### [Data for processing]
=== Section Start ===

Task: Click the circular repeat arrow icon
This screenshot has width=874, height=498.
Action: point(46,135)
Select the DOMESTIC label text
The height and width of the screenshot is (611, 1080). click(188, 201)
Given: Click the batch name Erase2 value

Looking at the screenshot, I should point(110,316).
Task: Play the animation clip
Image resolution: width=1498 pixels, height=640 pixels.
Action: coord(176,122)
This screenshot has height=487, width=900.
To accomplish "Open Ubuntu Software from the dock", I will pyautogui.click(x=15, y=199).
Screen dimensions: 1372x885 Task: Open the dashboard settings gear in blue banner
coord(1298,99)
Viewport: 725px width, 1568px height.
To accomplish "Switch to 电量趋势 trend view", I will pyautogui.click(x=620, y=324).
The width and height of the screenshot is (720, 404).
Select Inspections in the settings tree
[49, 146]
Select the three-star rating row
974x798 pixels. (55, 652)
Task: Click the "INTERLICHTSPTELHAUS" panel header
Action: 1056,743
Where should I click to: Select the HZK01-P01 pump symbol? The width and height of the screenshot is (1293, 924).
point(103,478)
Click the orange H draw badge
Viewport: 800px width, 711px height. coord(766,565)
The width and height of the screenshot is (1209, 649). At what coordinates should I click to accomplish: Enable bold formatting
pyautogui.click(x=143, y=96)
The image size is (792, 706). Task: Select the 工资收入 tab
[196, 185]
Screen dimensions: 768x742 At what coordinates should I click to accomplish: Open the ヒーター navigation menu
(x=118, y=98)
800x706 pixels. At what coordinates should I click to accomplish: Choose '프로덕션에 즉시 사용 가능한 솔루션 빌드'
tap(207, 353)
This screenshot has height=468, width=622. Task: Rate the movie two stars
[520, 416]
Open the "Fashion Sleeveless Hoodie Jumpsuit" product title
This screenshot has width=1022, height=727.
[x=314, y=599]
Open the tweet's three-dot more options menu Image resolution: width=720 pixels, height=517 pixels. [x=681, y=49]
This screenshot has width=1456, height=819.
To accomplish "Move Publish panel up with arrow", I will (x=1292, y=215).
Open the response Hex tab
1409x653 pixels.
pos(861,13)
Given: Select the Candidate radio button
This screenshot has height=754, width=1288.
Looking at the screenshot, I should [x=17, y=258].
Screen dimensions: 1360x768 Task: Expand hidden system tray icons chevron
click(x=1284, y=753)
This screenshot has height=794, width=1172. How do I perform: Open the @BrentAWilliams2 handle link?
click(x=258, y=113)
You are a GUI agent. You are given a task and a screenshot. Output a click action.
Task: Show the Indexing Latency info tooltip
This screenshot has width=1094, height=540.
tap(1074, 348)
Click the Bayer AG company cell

=== Section End ===

### [Exercise]
Quote the listing word for word from its first line through the line in which "Viewport: 725px width, 1568px height." appears.

### [Exercise result]
Task: Click the circular repeat arrow icon
This screenshot has width=874, height=498.
Action: point(46,135)
Select the DOMESTIC label text
The height and width of the screenshot is (611, 1080). click(188, 201)
Given: Click the batch name Erase2 value

Looking at the screenshot, I should point(110,316).
Task: Play the animation clip
Image resolution: width=1498 pixels, height=640 pixels.
Action: coord(176,122)
This screenshot has height=487, width=900.
To accomplish "Open Ubuntu Software from the dock", I will pyautogui.click(x=15, y=199).
Screen dimensions: 1372x885 Task: Open the dashboard settings gear in blue banner
coord(1298,99)
Viewport: 725px width, 1568px height.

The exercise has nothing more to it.